▸ What you need to do:
Report how many rows below contain the word "card". Give only the number.

## START Raw data

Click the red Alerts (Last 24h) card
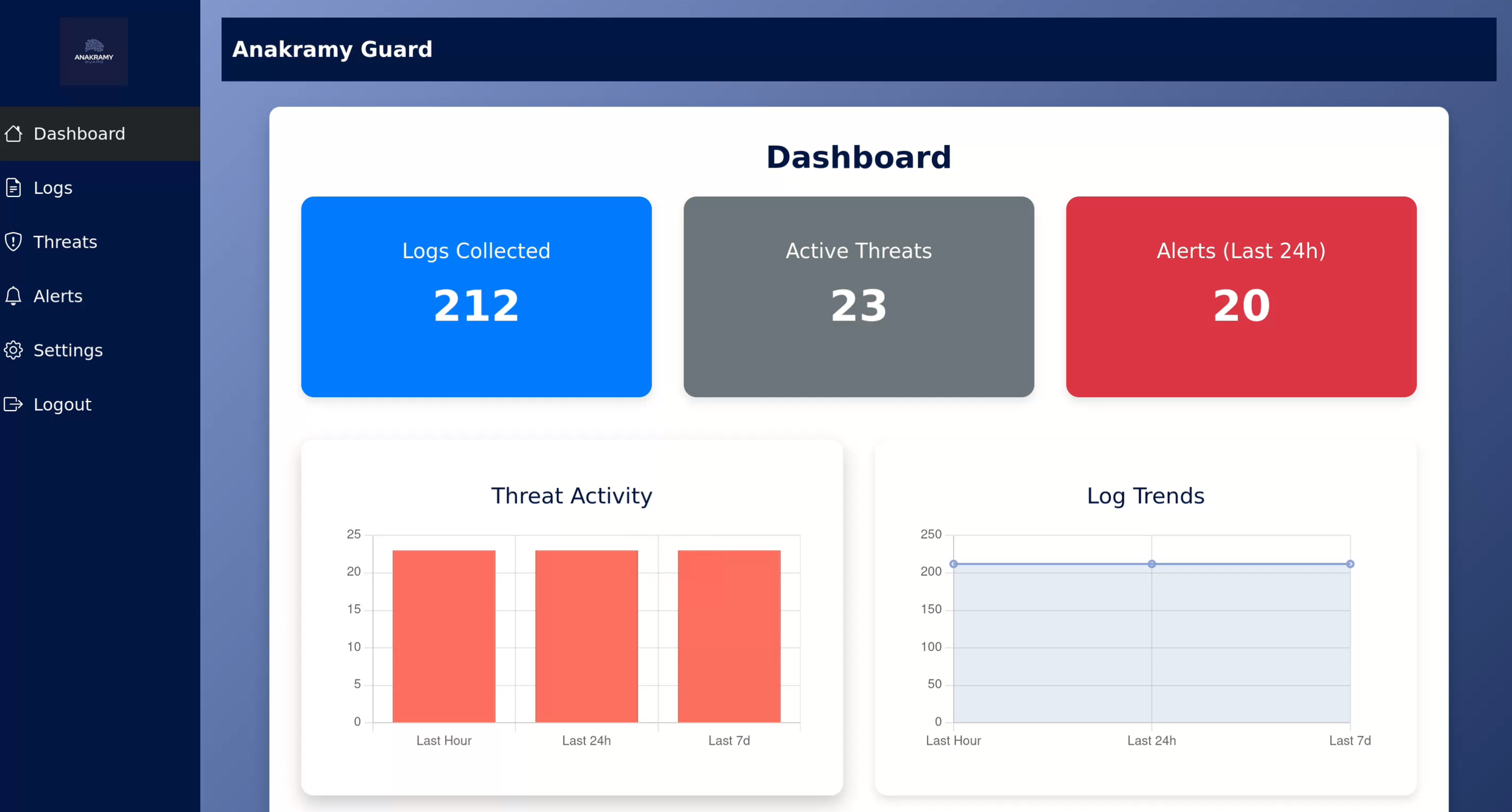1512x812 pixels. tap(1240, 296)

## END Raw data
## START Raw data

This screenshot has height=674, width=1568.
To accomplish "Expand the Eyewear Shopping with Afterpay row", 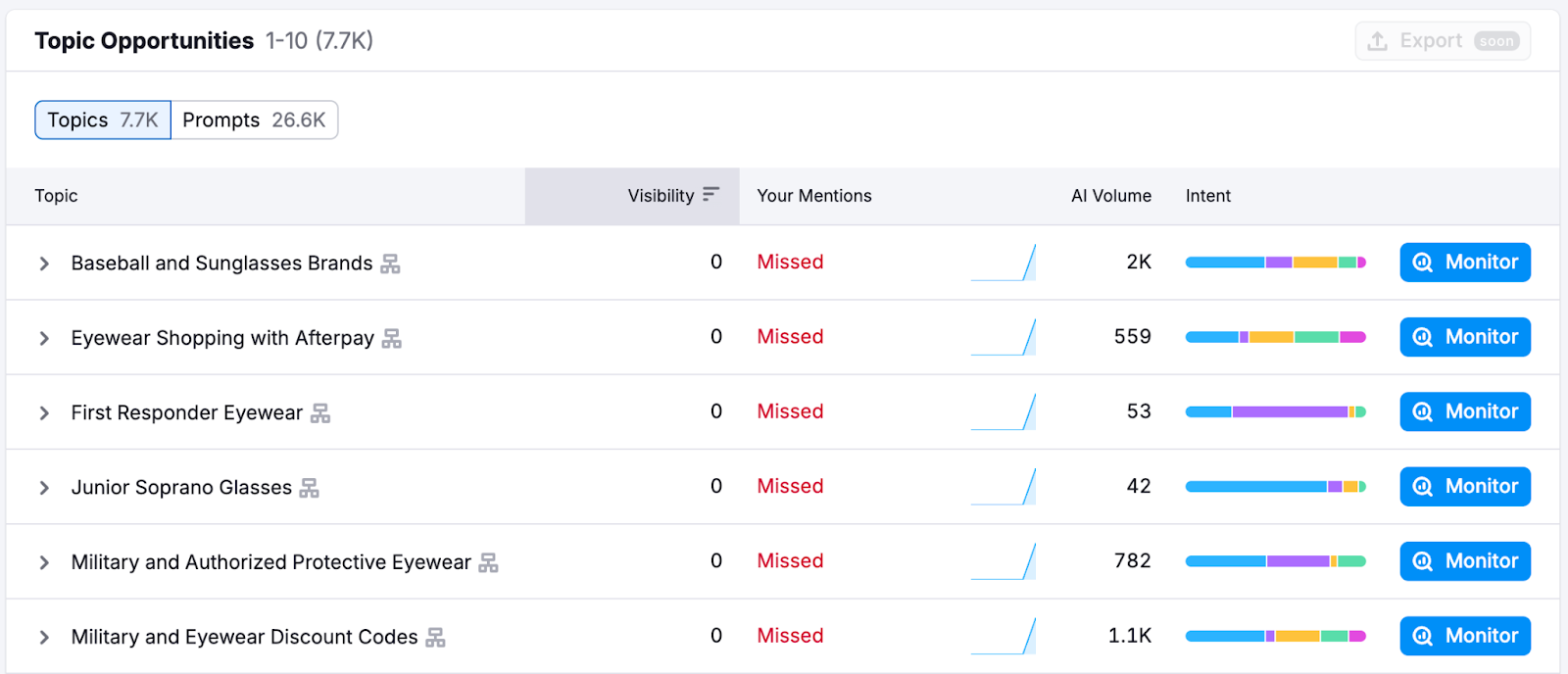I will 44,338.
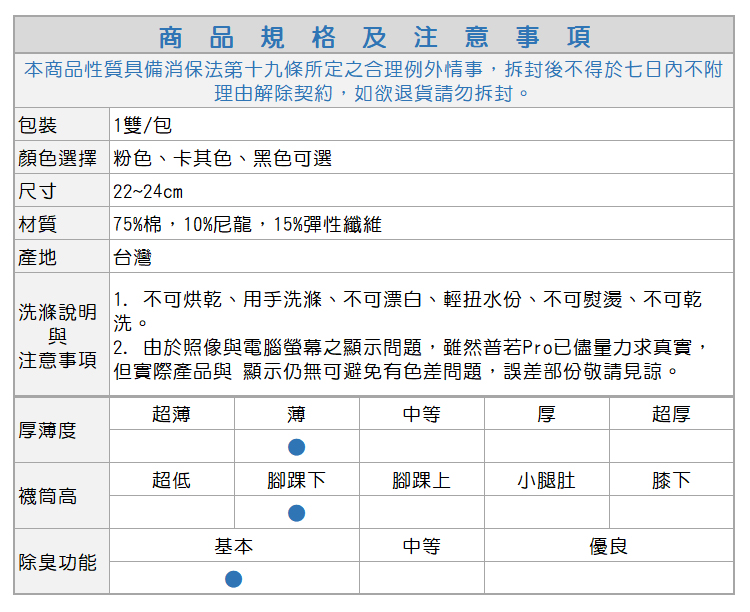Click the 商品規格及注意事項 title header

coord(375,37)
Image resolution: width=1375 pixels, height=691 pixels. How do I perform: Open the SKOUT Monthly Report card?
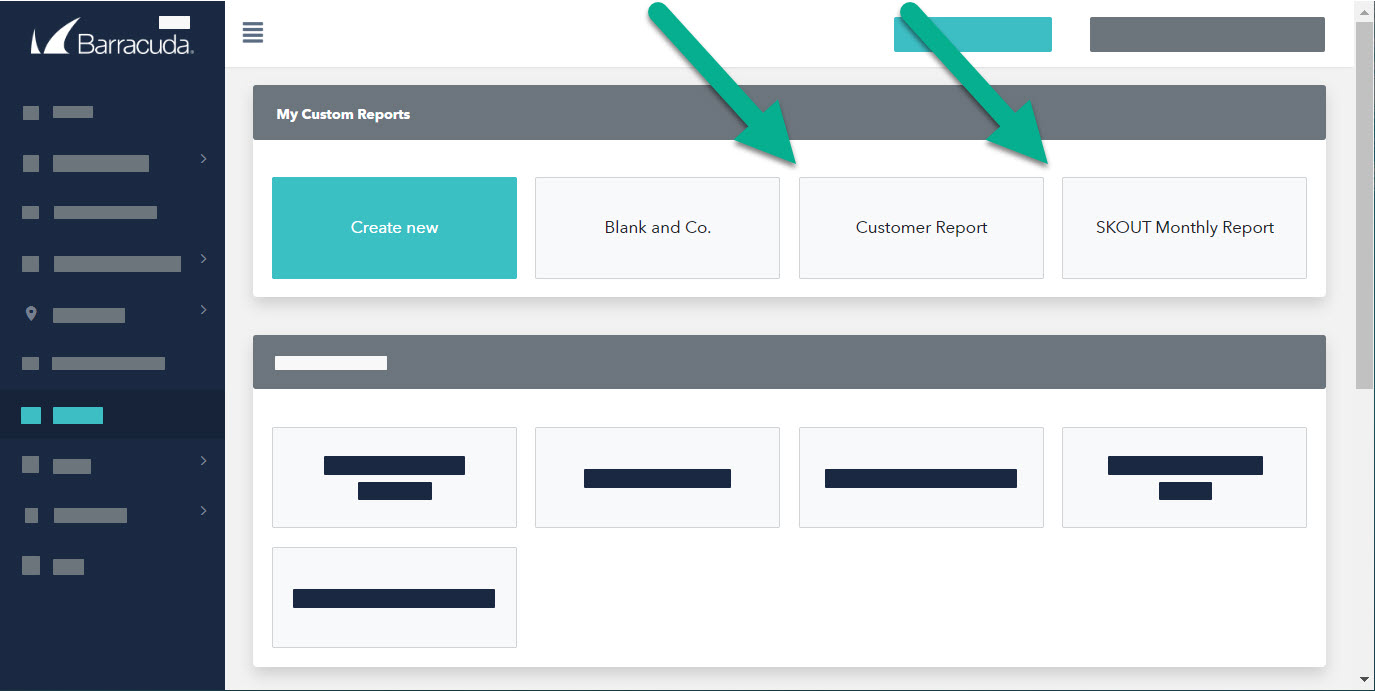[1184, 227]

## END Raw data

▸ Problem solution:
2